Statement regarding the adoption of the UK Anti-Corruption Sanctions regime

27 April 2021

Yesterday the UK Secretary of State Dominic Raab released a written statement confirming the adoption of the Global Anti-Corruption Sanctions Regulations 2021 into the UK’s arsenal of Magnitsky-style sanctions regimes.

In October 2020, the Daphne Caruana Galizia Foundation wrote to the Foreign, Commonwealth & Development Office (FCDO) encouraging the swift adoption of a sanctions mechanism targeting corruption to stand alongside the existing Global Human Rights (“GHR”) Sanctions regime. The FCDO notified us of their efforts to incorporate a corruption-focussed sanctions regime.
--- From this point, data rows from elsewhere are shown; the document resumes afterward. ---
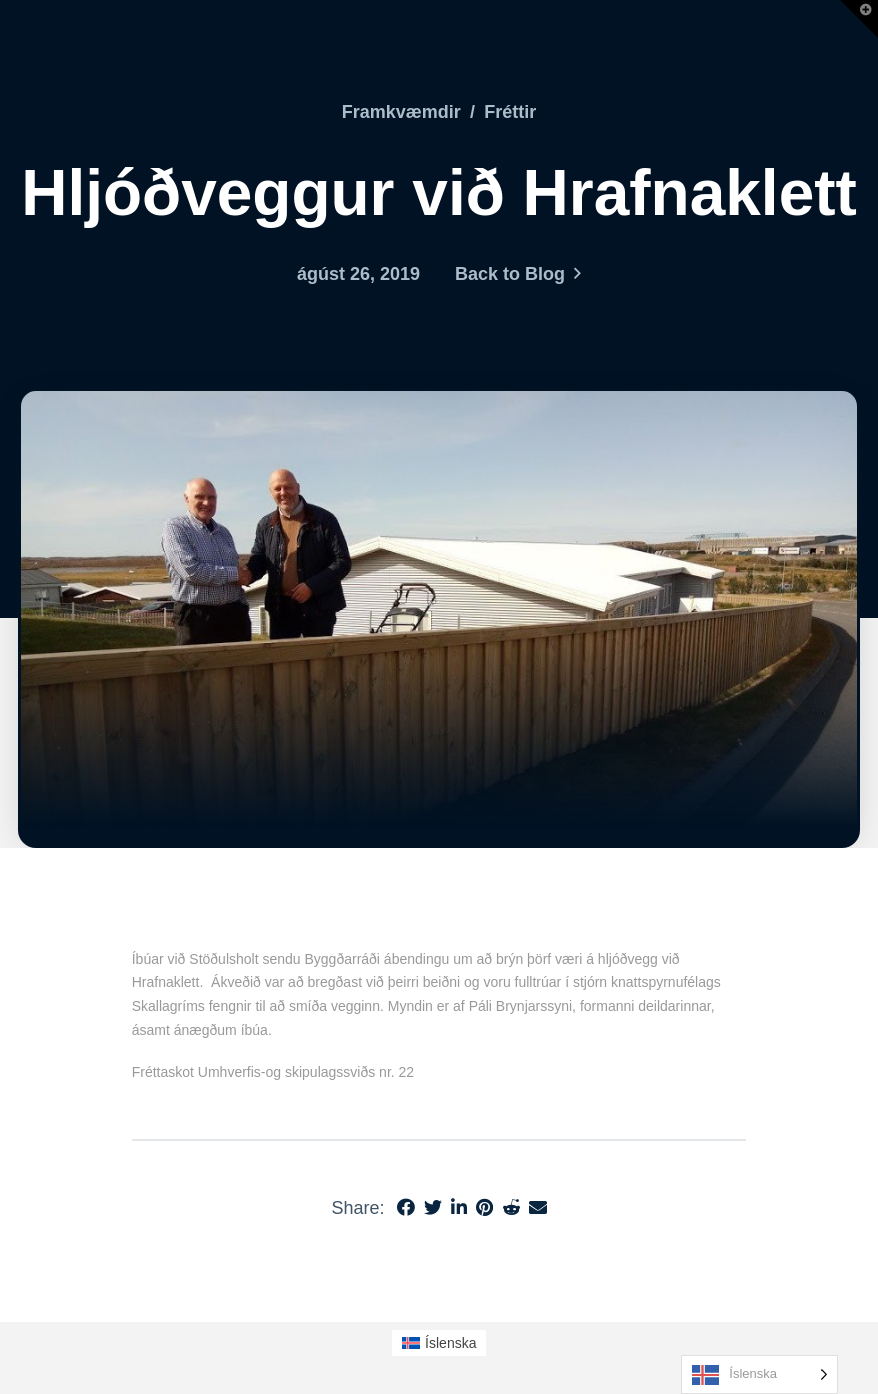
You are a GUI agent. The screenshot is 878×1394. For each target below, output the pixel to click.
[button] (859, 19)
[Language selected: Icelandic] (759, 1374)
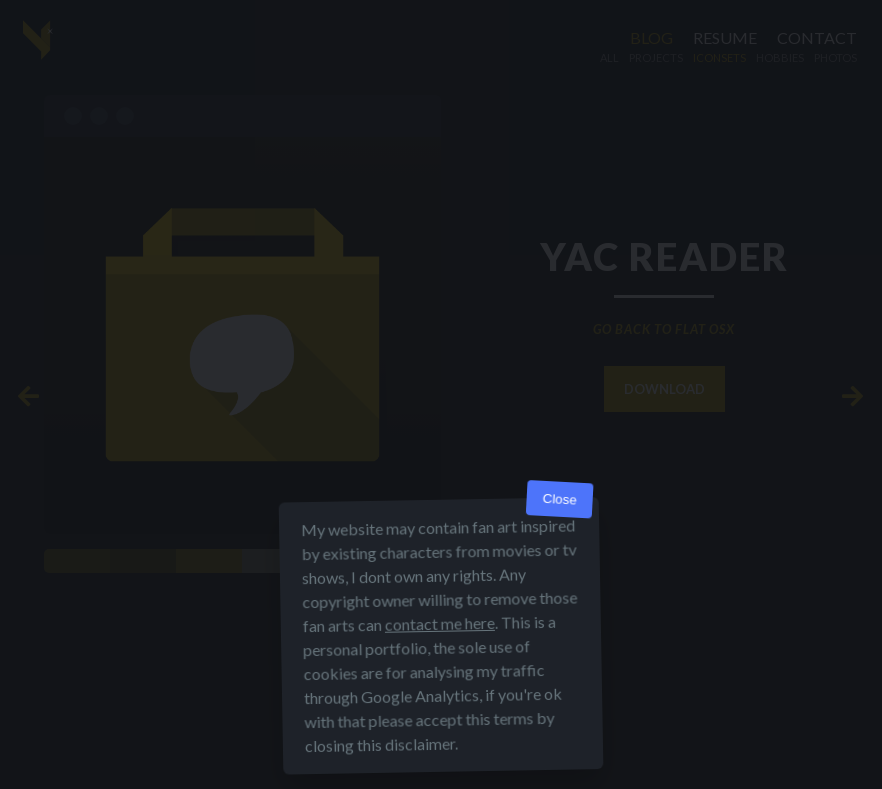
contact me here (440, 623)
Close (559, 499)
We welcome the positive conclusion of these efforts.

The new Anti-Corruption Sanctions regime allows the UK to impose travel bans and asset freezes on those it designates as having engaged in, or enabled, serious corruption. The GHR Sanctions regime, which became operational last July, is designed to penalise the perpetrators of serious human rights violations to deter future abuses.
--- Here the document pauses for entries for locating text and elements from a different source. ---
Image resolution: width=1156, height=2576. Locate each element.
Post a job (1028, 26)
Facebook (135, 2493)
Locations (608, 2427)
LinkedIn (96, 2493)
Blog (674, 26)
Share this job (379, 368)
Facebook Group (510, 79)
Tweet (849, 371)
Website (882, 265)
The Anti-Corruption Sanctions regime is an important mechanism for dismantling internationally widespread networks of corruption. In the context of preventing serious violations of human rights, its pertinence and potential is even more pronounced. As we noted in our statement following the EU’s introduction of a Magnitsky-style sanctions regime, victims of human rights violations are often so as a consequence of their roles in exposing or threatening the stability of corrupt networks.
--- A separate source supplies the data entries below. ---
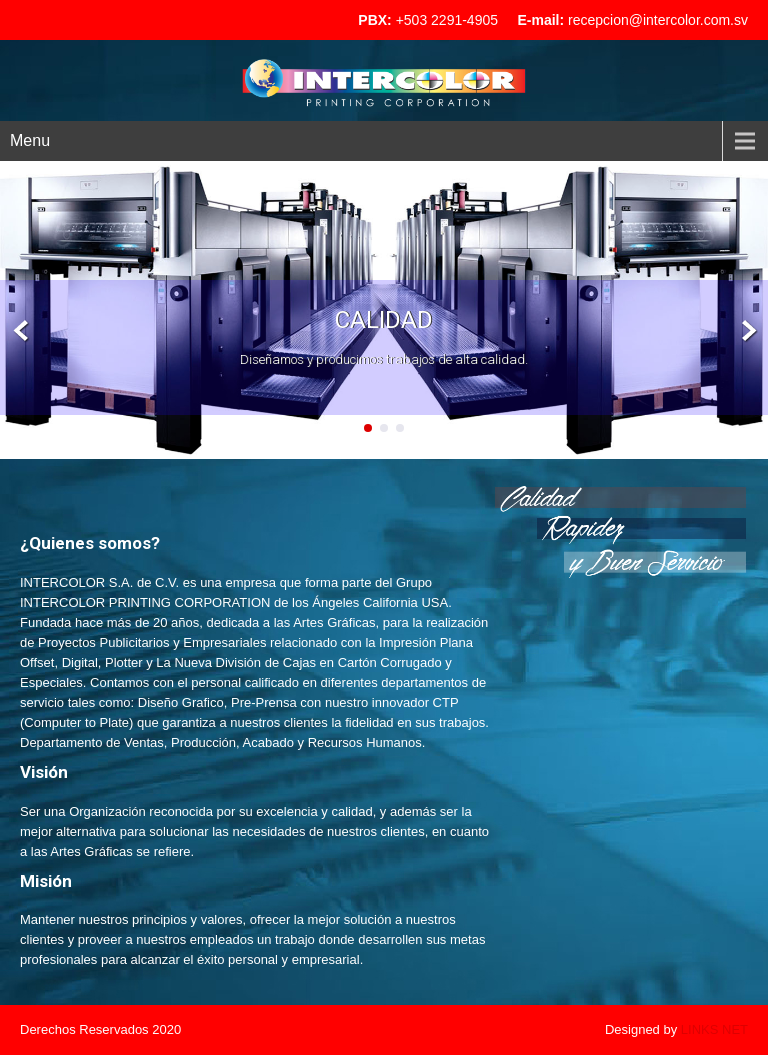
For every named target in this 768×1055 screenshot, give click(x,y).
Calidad (384, 320)
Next (746, 331)
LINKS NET (714, 1029)
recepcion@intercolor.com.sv (658, 20)
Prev (21, 331)
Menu (30, 140)
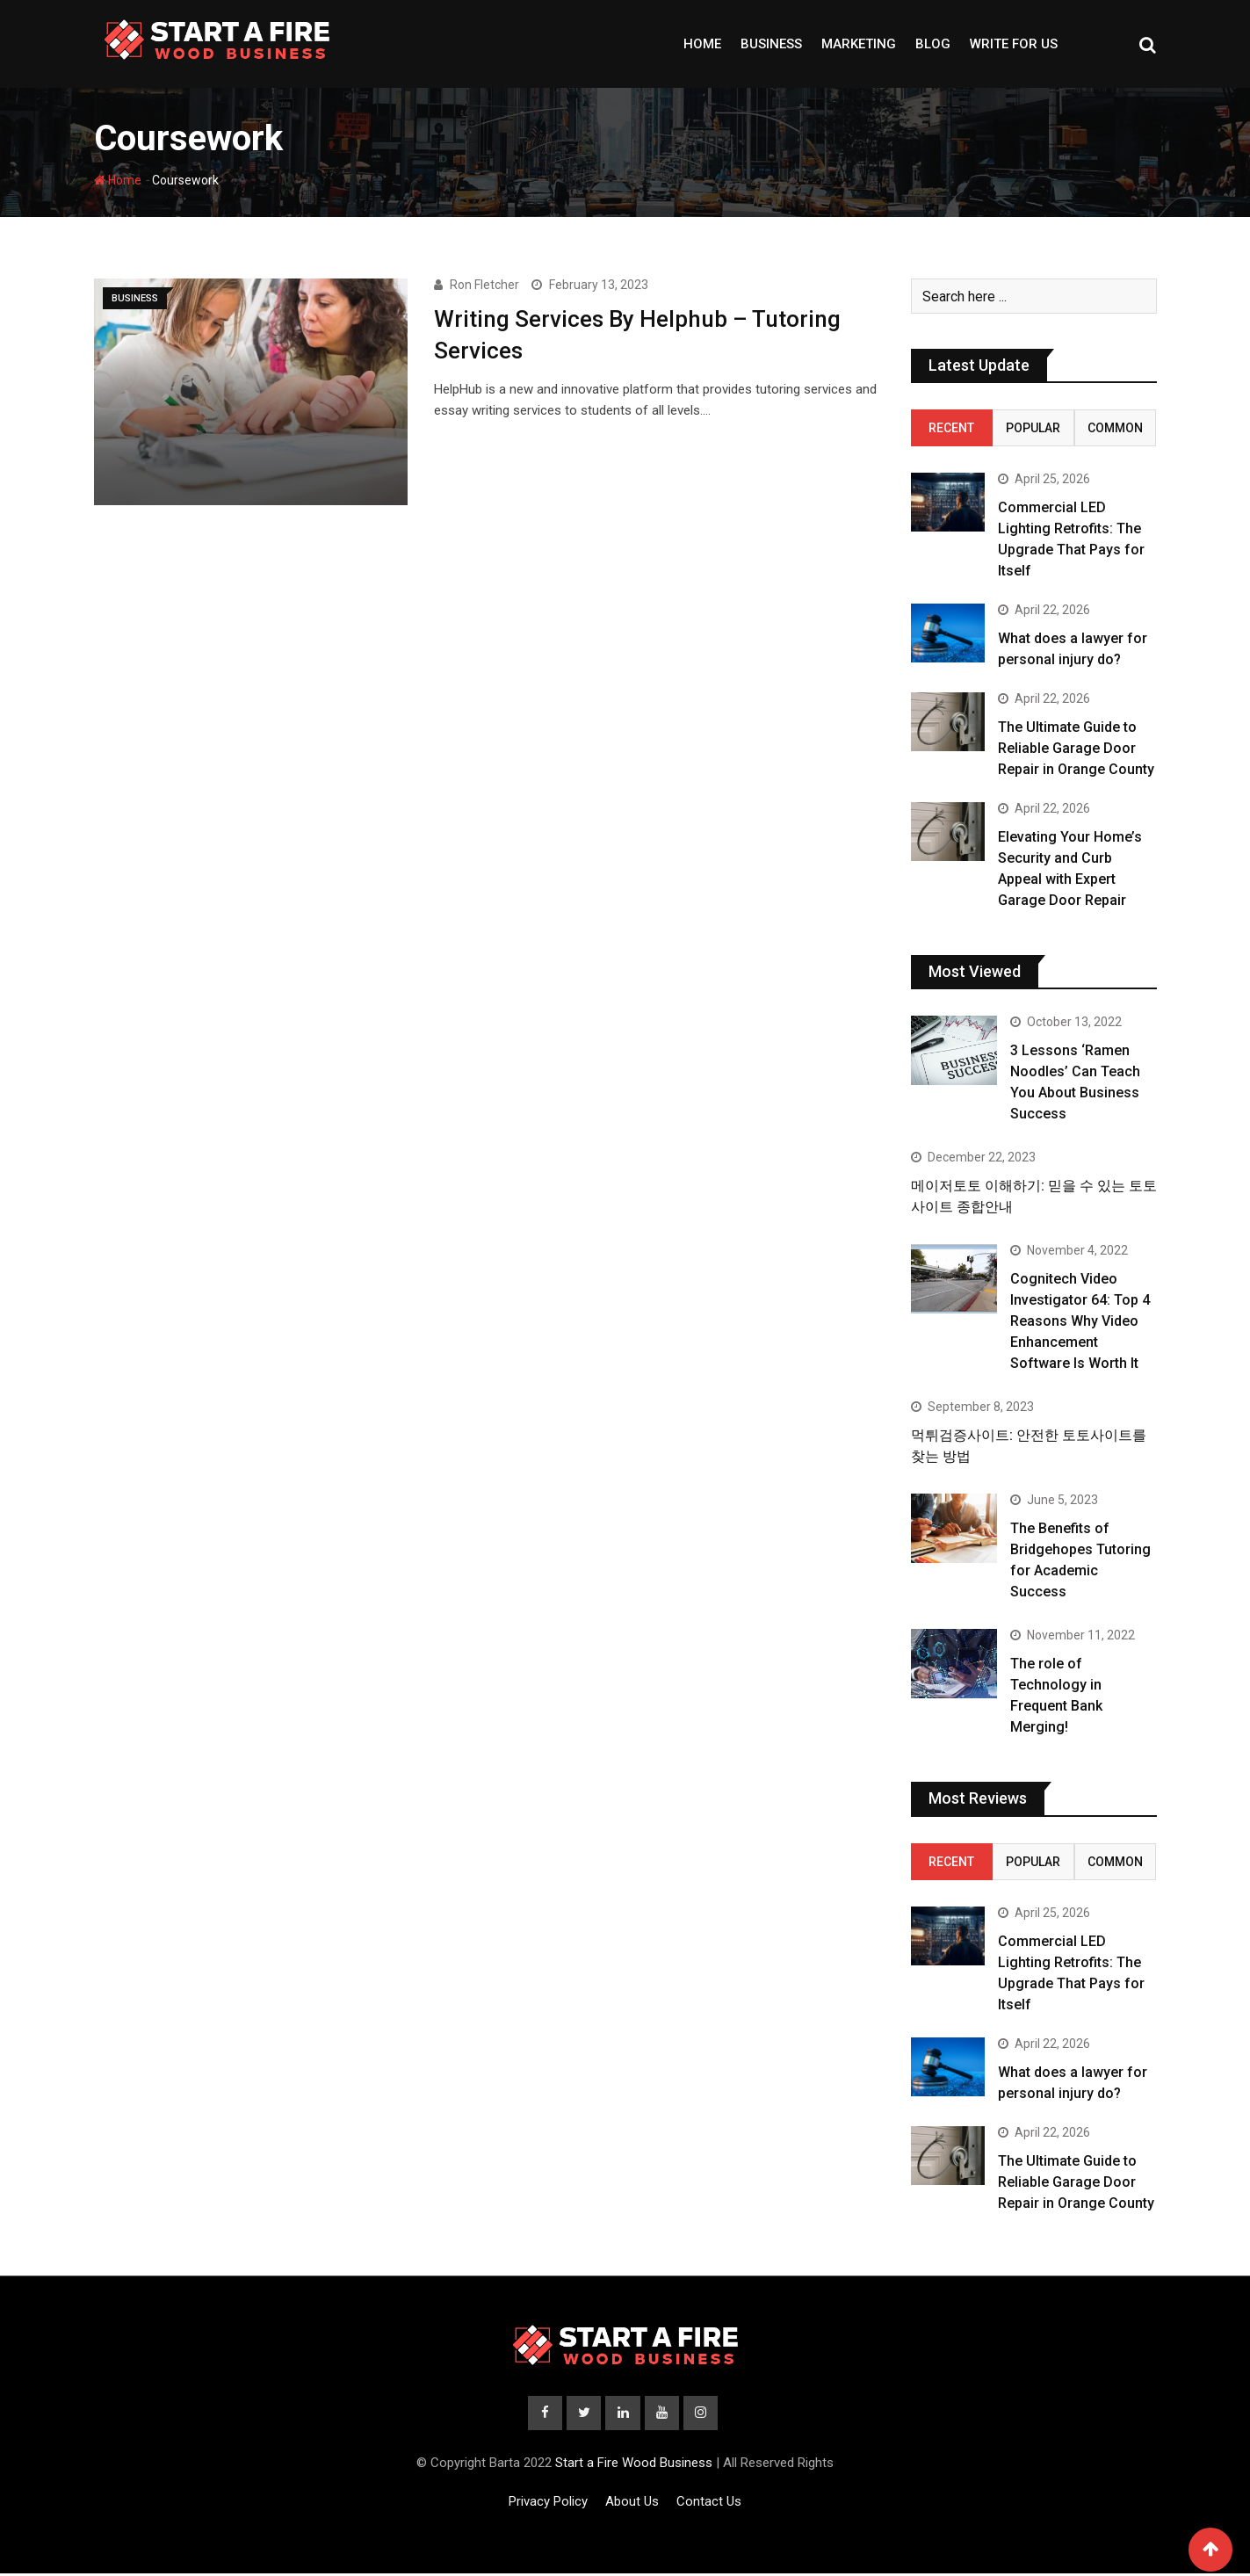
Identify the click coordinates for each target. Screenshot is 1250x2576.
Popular (1033, 428)
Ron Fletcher (484, 285)
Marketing (858, 44)
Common (1115, 428)
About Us (632, 2504)
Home (702, 44)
The widened scope for corruption-based sanctions enables the UK to better align its future designations with those of other international regimes. Magnitsky-style sanctions have greater impact when they are made in a coordinated manner with other jurisdictions. This was evident when the UK, the EU, and Canada sanctionedChinese officials responsible for crimes against Uyghurs simultaneously.

After the UK’s move to introduce the Anti-Corruption Sanctions regime, we hope to see other jurisdictions - especially the EU - follow suit by expanding their existing sanctioning tools to cover serious acts of corruption.